Qué hacer:
a – ¿Puedes reescribir el fragmento sobre Villa desde "Villa volvió a" hasta "actividad política. Aceptó.", cambiando "Constitución" por "Carta Magna"?
b – Según el fragmento sobre Villa, ¿qué le ofreció el Ejecutivo a cambio de abandonar las armas y la actividad política?
c – ¿Podrías seguir escribiendo el fragmento sobre Villa a partir de su última oración?

Villa volvió a sus orígenes de fugitivo y bandolero, pasó cuatro años escondiéndose y asaltando haciendas para sobrevivir. Mientras, el polvo de la Revolución se iba posando. Tras una década de guerra y hambre que se había cobrado entre dos y tres millones de vidas, el país por fin contaba con un Gobierno estable y una Constitución que recogía algunos de los principios de justicia social de la Revolución. Villa, agotado, decidió negociar. El Ejecutivo le ofreció el perdón, permiso para conservar un puñado de hombres y una hacienda en propiedad a cambio de abandonar las armas y la actividad política. Aceptó.

Datos proporcionados:
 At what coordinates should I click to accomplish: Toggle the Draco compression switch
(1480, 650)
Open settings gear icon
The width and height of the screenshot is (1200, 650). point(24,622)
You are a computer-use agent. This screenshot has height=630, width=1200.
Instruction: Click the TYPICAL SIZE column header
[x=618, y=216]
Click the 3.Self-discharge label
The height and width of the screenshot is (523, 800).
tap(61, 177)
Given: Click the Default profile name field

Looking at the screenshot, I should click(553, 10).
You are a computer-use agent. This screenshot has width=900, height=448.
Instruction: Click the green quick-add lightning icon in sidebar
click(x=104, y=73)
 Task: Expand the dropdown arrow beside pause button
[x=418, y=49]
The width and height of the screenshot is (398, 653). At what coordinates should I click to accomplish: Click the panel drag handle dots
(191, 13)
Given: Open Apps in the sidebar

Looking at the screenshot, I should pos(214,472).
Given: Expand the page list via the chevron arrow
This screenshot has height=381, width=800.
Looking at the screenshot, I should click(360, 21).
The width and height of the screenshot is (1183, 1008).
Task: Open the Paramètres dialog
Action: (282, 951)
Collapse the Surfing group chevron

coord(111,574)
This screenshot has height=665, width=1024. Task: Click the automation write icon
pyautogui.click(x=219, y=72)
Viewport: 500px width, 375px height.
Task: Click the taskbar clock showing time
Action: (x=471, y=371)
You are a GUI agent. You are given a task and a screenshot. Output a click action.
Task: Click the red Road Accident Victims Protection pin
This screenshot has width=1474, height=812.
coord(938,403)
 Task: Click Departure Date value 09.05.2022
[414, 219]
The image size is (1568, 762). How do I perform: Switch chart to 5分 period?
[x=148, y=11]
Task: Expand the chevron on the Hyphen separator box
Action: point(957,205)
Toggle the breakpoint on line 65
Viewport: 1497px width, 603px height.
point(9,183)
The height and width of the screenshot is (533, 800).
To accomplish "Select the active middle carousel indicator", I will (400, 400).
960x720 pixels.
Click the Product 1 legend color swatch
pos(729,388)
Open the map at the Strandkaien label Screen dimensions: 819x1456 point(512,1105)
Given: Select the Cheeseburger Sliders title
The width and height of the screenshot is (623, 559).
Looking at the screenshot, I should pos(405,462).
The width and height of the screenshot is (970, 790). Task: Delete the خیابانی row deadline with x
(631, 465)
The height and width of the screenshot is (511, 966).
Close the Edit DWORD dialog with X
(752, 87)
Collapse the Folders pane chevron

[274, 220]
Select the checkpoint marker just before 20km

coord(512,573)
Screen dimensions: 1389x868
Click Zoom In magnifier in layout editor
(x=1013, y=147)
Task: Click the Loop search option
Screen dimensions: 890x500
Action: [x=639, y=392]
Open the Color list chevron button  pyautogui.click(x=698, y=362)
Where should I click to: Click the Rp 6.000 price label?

Respuestas numeradas:
a –
Villa volvió a sus orígenes de fugitivo y bandolero, pasó cuatro años escondiéndose y asaltando haciendas para sobrevivir. Mientras, el polvo de la Revolución se iba posando. Tras una década de guerra y hambre que se había cobrado entre dos y tres millones de vidas, el país por fin contaba con un Gobierno estable y una Carta Magna que recogía algunos de los principios de justicia social de la Revolución. Villa, agotado, decidió negociar. El Ejecutivo le ofreció el perdón, permiso para conservar un puñado de hombres y una hacienda en propiedad a cambio de abandonar las armas y la actividad política. Aceptó.

b – El perdón, permiso para conservar un puñado de hombres y una hacienda en propiedad.

c –
Los siguientes tres años los pasó en su hacienda. Compró maquinaria, construyó talleres y una escuela, sembró trigo y maíz, crio ganado… hizo realidad lo que siempre había querido para su gente. Hasta que cometió un error. En una entrevista desmintió que estuviera preparándose para retomar las armas, pero luego, quizá por soberbia o por nostalgia, añadió: «Puedo movilizar a cuarenta mil soldados en cuarenta minutos. Hay miles de mexicanos partidarios míos». Aquello bastó para que el general Obregón, nuevo hombre fuerte del país, ordenara su muerte. Porque sabía que era verdad, que Pancho Villa todavía podía volver a montarse en su mito y cabalgar desde el norte avivando los rescoldos de la Revolución. Por eso, un centenar de balas salieron a su encuentro en Parral, ese sitio que «me gusta hasta para morirme».